Can algorithms have the same best- and worst-case time complexity?

Question

Is it possible for an algorithm/program to have the same worst-case and best-case time?

For example:

public static int factorial(int number)
{
    factorial = 1; 
    for (i = 1; i <= number; i++) 
        factorial = factorial * i;
}

It's a program segment for the factorial problem, and I was trying to solve for the time complexity. It seems to have no worst and best case time, since whatever input you may have it will still go through the rest of the code, unlike when you have if-else statements.

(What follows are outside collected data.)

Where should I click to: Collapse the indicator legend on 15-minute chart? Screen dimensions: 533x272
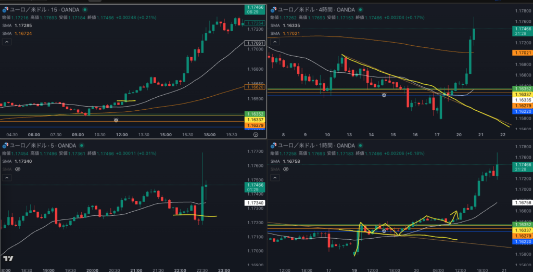coord(7,43)
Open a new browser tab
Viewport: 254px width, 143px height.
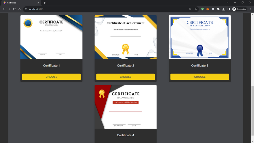click(44, 3)
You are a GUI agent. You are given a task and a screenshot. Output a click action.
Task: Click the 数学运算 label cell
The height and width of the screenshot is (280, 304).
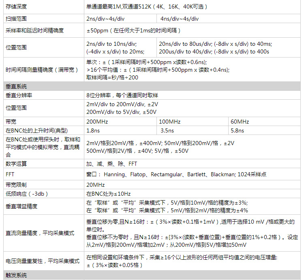click(x=17, y=164)
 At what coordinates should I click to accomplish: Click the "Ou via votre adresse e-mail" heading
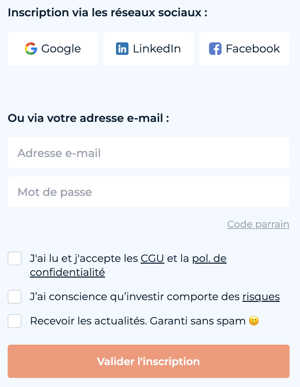[x=88, y=118]
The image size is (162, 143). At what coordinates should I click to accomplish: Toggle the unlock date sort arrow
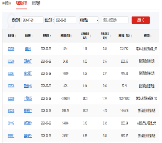point(50,36)
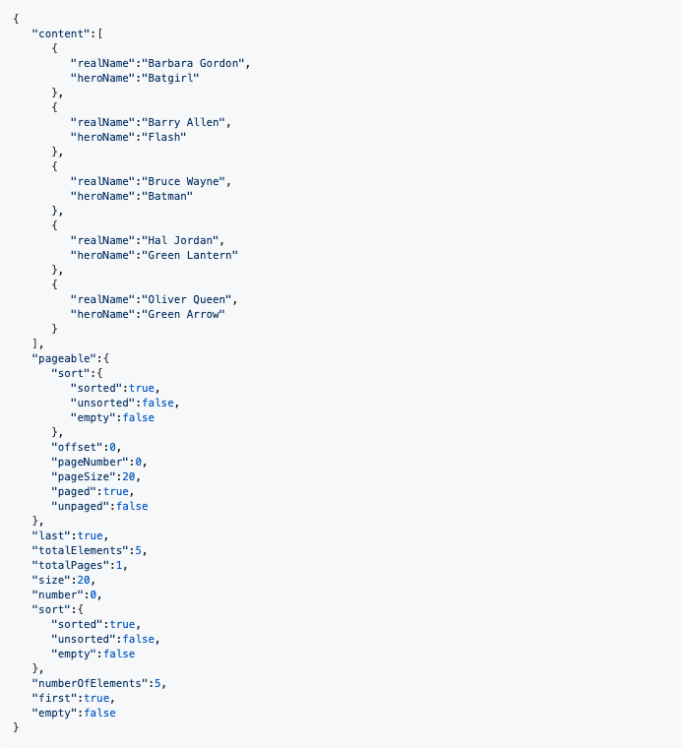Click the "Batman" heroName value
Screen dimensions: 685x750
click(x=167, y=196)
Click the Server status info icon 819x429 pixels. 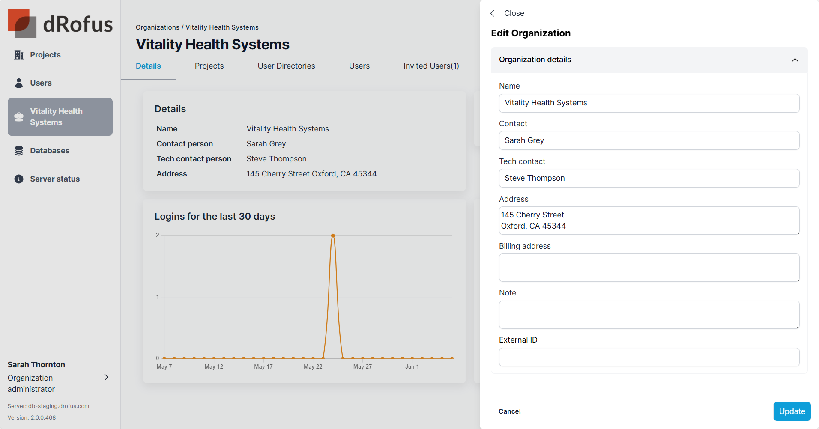tap(19, 179)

If that's the case should I assume that what ever I get from this code it would be the best, worst and average case time?

Did I get this right?

public static int factorial(int number)
    {
        factorial = 1;                   // 1
        for (i = 1; i <= number; i++)    // 1+3n
            factorial = factorial * i;   // 2
        return factorial;                // 1
    }

Worst Case/Best Case: 3n+5

Big – O : O(n)

Answer 1

Of course. Big O describes an upper bound, while little o describes a lower bound on some asymptotic quantity (such as the time complexity of an algorithm). There is actually a special notation for giving bounds which are asymptotically tight (which is what you get when the Big o is the same as the little o), which is called big theta notation.

Answer 2

In your case when "number" is fixed, your program has no worst or best case - it always does "number" iterations, so it has a linear complexity.
For formal mathematical definitions see these articles:
http://en.wikipedia.org/wiki/Analysis_of_algorithms
http://en.wikipedia.org/wiki/Big_O_notation

Answer 3

In this case the complexity for the bast case is the same as the worst case = O(n). Exactly for the reason you pointed out. No matter what the input is, the algorithm always performs the same actions (no if/else).